Written request –
Reproduce the listing below word for word, every line from first to last, with nothing changed, added, or left out.
#####
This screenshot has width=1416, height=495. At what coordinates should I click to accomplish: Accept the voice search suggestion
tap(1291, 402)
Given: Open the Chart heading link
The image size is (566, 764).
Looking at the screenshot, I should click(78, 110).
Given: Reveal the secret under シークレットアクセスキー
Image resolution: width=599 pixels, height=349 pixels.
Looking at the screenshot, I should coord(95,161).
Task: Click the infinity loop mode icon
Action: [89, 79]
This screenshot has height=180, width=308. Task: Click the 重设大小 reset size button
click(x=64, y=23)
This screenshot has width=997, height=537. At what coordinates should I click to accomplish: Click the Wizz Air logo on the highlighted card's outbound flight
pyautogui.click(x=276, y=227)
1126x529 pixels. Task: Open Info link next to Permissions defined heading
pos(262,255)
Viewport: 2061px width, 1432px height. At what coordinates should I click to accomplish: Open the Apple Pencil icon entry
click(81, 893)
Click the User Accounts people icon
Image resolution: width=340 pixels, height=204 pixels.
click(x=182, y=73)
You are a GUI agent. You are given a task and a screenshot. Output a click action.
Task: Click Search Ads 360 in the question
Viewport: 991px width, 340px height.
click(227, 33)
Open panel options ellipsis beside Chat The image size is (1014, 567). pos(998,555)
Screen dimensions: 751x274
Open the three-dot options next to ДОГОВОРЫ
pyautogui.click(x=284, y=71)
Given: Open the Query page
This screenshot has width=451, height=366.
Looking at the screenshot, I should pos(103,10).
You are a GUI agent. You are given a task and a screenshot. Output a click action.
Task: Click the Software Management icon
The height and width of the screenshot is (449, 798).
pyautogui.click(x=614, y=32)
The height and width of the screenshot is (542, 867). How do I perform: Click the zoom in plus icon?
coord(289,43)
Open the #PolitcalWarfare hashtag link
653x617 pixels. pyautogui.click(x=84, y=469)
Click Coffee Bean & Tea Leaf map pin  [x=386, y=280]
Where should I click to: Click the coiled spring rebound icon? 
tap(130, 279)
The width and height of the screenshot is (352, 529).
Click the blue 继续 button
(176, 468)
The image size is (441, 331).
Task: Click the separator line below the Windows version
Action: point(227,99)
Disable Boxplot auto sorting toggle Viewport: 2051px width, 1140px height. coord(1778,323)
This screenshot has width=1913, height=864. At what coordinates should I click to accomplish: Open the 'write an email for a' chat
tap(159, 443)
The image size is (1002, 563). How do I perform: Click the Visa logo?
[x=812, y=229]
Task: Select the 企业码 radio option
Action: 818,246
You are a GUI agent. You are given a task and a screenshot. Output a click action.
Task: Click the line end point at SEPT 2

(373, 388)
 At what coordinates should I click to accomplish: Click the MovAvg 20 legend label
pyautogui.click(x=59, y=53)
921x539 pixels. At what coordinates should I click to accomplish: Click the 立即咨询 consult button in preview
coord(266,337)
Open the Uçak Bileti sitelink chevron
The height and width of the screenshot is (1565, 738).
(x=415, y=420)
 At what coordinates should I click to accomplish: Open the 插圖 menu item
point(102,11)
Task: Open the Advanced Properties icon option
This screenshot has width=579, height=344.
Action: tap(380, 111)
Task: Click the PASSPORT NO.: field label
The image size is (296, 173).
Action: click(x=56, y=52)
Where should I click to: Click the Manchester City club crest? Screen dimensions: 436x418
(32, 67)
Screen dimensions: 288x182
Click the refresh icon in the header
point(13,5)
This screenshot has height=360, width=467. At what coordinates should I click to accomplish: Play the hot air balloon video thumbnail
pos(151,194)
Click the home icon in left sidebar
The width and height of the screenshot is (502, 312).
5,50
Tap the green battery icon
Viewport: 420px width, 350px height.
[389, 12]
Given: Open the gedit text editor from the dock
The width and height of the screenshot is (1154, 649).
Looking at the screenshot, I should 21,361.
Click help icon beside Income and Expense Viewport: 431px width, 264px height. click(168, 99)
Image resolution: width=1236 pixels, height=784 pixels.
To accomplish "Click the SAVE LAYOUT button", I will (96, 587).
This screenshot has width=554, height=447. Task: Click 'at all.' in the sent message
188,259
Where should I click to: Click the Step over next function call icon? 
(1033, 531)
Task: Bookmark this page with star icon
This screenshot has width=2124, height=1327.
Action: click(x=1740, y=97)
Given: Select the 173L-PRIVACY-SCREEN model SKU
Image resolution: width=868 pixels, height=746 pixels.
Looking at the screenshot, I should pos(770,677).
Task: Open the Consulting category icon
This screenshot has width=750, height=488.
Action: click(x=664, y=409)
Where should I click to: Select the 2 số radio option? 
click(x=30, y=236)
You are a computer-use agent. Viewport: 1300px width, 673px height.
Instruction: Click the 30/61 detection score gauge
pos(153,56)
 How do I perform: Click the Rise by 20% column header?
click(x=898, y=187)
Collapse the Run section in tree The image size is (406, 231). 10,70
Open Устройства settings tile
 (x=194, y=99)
#####
Exercise result –
This screenshot has width=1416, height=495. At what coordinates should I click to accomplish: Accept the voice search suggestion
tap(1291, 402)
Given: Open the Chart heading link
The image size is (566, 764).
Looking at the screenshot, I should click(78, 110).
Given: Reveal the secret under シークレットアクセスキー
Image resolution: width=599 pixels, height=349 pixels.
Looking at the screenshot, I should coord(95,161).
Task: Click the infinity loop mode icon
Action: [89, 79]
This screenshot has height=180, width=308. Task: Click the 重设大小 reset size button
click(x=64, y=23)
This screenshot has width=997, height=537. At what coordinates should I click to accomplish: Click the Wizz Air logo on the highlighted card's outbound flight
pyautogui.click(x=276, y=227)
1126x529 pixels. Task: Open Info link next to Permissions defined heading
pos(262,255)
Viewport: 2061px width, 1432px height. At what coordinates should I click to accomplish: Open the Apple Pencil icon entry
click(81, 893)
Click the User Accounts people icon
Image resolution: width=340 pixels, height=204 pixels.
click(x=182, y=73)
You are a GUI agent. You are given a task and a screenshot. Output a click action.
Task: Click Search Ads 360 in the question
Viewport: 991px width, 340px height.
click(227, 33)
Open panel options ellipsis beside Chat The image size is (1014, 567). pos(998,555)
Screen dimensions: 751x274
Open the three-dot options next to ДОГОВОРЫ
pyautogui.click(x=284, y=71)
Given: Open the Query page
This screenshot has width=451, height=366.
Looking at the screenshot, I should pos(103,10).
You are a GUI agent. You are given a task and a screenshot. Output a click action.
Task: Click the Software Management icon
The height and width of the screenshot is (449, 798).
pyautogui.click(x=614, y=32)
The height and width of the screenshot is (542, 867). How do I perform: Click the zoom in plus icon?
coord(289,43)
Open the #PolitcalWarfare hashtag link
653x617 pixels. pyautogui.click(x=84, y=469)
Click Coffee Bean & Tea Leaf map pin  [x=386, y=280]
Where should I click to: Click the coiled spring rebound icon? 
tap(130, 279)
The width and height of the screenshot is (352, 529).
Click the blue 继续 button
(176, 468)
The image size is (441, 331).
Task: Click the separator line below the Windows version
Action: point(227,99)
Disable Boxplot auto sorting toggle Viewport: 2051px width, 1140px height. coord(1778,323)
This screenshot has width=1913, height=864. At what coordinates should I click to accomplish: Open the 'write an email for a' chat
tap(159, 443)
The image size is (1002, 563). How do I perform: Click the Visa logo?
[x=812, y=229]
Task: Select the 企业码 radio option
Action: 818,246
You are a GUI agent. You are given a task and a screenshot. Output a click action.
Task: Click the line end point at SEPT 2

(373, 388)
 At what coordinates should I click to accomplish: Click the MovAvg 20 legend label
pyautogui.click(x=59, y=53)
921x539 pixels. At what coordinates should I click to accomplish: Click the 立即咨询 consult button in preview
coord(266,337)
Open the Uçak Bileti sitelink chevron
The height and width of the screenshot is (1565, 738).
(x=415, y=420)
 At what coordinates should I click to accomplish: Open the 插圖 menu item
point(102,11)
Task: Open the Advanced Properties icon option
This screenshot has width=579, height=344.
Action: tap(380, 111)
Task: Click the PASSPORT NO.: field label
The image size is (296, 173).
Action: click(x=56, y=52)
Where should I click to: Click the Manchester City club crest? Screen dimensions: 436x418
(32, 67)
Screen dimensions: 288x182
Click the refresh icon in the header
point(13,5)
This screenshot has height=360, width=467. At what coordinates should I click to accomplish: Play the hot air balloon video thumbnail
pos(151,194)
Click the home icon in left sidebar
The width and height of the screenshot is (502, 312).
5,50
Tap the green battery icon
Viewport: 420px width, 350px height.
[389, 12]
Given: Open the gedit text editor from the dock
The width and height of the screenshot is (1154, 649).
Looking at the screenshot, I should 21,361.
Click help icon beside Income and Expense Viewport: 431px width, 264px height. click(168, 99)
Image resolution: width=1236 pixels, height=784 pixels.
To accomplish "Click the SAVE LAYOUT button", I will (96, 587).
This screenshot has width=554, height=447. Task: Click 'at all.' in the sent message
188,259
Where should I click to: Click the Step over next function call icon? 
(1033, 531)
Task: Bookmark this page with star icon
This screenshot has width=2124, height=1327.
Action: click(x=1740, y=97)
Given: Select the 173L-PRIVACY-SCREEN model SKU
Image resolution: width=868 pixels, height=746 pixels.
Looking at the screenshot, I should pos(770,677).
Task: Open the Consulting category icon
This screenshot has width=750, height=488.
Action: click(x=664, y=409)
Where should I click to: Select the 2 số radio option? 
click(x=30, y=236)
You are a computer-use agent. Viewport: 1300px width, 673px height.
Instruction: Click the 30/61 detection score gauge
pos(153,56)
 How do I perform: Click the Rise by 20% column header?
click(x=898, y=187)
Collapse the Run section in tree The image size is (406, 231). 10,70
Open Устройства settings tile
 (x=194, y=99)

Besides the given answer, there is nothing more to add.